╭─ EXERCISE DATA
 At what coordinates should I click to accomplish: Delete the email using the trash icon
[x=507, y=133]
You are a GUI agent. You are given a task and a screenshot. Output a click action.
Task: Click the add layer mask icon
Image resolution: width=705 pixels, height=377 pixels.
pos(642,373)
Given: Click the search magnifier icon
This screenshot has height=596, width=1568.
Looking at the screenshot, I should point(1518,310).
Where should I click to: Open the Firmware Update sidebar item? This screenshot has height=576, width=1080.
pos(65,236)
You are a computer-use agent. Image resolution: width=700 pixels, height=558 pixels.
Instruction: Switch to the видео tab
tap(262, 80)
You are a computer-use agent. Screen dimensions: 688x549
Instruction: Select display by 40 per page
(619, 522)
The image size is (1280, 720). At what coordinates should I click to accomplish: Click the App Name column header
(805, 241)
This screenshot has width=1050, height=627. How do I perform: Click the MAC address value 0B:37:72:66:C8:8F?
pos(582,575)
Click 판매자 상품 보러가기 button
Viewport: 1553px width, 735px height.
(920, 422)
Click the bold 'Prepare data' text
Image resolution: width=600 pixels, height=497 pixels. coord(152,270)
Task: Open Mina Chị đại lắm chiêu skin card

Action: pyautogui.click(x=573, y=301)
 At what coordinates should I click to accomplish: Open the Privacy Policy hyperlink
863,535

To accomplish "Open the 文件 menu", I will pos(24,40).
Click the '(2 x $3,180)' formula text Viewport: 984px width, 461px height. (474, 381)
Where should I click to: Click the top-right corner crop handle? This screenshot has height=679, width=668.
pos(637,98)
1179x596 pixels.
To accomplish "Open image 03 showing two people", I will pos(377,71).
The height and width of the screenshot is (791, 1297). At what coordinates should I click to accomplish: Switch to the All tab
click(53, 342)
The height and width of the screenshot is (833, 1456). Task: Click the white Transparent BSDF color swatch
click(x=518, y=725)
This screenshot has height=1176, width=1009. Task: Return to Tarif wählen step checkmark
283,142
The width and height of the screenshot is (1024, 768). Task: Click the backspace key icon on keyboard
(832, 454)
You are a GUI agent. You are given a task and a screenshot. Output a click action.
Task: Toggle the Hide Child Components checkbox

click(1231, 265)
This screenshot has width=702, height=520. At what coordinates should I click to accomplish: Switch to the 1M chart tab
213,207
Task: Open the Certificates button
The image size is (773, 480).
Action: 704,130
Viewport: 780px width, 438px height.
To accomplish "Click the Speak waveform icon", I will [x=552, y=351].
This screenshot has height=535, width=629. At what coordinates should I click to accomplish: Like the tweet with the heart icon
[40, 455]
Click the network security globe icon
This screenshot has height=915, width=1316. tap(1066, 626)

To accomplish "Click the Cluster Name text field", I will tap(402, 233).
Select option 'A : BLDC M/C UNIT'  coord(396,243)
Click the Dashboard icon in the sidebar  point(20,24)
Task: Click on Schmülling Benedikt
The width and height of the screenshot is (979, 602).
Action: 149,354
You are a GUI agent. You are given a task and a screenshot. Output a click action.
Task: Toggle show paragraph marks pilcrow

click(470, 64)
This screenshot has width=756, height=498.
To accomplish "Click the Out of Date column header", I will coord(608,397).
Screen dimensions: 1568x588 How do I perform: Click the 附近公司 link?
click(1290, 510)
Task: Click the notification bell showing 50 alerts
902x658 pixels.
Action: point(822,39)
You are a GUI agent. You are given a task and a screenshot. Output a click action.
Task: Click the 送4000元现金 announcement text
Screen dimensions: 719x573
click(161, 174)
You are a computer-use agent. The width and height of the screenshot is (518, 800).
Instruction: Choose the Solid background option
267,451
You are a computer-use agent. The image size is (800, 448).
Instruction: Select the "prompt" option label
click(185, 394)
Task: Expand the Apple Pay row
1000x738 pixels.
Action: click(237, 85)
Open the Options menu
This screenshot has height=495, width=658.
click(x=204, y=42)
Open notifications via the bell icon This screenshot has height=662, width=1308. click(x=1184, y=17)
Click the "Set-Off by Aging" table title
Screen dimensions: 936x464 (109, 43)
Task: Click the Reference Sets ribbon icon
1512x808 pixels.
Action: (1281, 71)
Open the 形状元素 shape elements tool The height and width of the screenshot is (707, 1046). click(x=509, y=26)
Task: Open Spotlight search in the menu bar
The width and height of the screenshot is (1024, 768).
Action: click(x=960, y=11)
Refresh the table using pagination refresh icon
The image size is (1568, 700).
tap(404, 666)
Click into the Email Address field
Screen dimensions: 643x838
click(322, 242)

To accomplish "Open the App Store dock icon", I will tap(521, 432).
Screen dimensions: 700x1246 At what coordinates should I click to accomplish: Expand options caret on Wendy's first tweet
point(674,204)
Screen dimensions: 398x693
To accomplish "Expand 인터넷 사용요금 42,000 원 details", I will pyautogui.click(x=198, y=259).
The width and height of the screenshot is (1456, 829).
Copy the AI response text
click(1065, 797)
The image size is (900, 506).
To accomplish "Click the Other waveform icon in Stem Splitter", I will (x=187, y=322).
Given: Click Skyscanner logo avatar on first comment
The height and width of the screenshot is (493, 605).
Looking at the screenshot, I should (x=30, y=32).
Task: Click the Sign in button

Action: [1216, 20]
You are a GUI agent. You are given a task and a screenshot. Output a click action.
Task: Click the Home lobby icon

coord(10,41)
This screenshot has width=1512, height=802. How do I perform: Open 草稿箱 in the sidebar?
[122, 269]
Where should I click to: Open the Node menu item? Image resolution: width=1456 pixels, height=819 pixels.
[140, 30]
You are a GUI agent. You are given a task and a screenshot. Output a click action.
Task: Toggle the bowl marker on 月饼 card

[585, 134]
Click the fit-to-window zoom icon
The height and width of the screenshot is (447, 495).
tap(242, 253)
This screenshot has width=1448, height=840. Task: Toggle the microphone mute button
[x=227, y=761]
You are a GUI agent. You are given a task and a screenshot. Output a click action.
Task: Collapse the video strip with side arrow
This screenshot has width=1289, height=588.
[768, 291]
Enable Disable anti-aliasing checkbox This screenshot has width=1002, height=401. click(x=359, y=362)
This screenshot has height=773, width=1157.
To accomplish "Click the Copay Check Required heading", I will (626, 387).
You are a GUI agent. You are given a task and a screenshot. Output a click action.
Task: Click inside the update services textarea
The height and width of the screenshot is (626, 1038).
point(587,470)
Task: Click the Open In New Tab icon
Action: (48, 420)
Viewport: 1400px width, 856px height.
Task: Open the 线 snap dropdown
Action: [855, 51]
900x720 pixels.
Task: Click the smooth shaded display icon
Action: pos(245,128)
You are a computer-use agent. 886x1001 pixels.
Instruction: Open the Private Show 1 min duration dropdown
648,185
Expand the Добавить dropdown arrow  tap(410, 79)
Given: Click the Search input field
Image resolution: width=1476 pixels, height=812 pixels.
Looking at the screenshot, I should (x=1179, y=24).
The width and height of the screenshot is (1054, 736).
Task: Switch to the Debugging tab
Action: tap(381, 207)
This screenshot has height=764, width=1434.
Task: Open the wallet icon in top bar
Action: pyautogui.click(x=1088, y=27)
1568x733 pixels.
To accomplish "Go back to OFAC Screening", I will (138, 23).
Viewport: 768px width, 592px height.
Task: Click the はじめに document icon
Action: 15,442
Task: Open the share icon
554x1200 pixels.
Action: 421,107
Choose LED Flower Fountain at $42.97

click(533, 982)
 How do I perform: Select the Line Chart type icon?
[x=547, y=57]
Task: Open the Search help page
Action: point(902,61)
╰─
(WORK ITEM) In the entries above, please find the line with "This screenshot has height=773, width=1157." and the line with "Task: Click inside", then write out exactly those two lines and every line between them, and nothing more.

(SOLUTION FOR THIS PROBLEM)
This screenshot has height=773, width=1157.
To accomplish "Click the Copay Check Required heading", I will (626, 387).
You are a GUI agent. You are given a task and a screenshot. Output a click action.
Task: Click inside the update services textarea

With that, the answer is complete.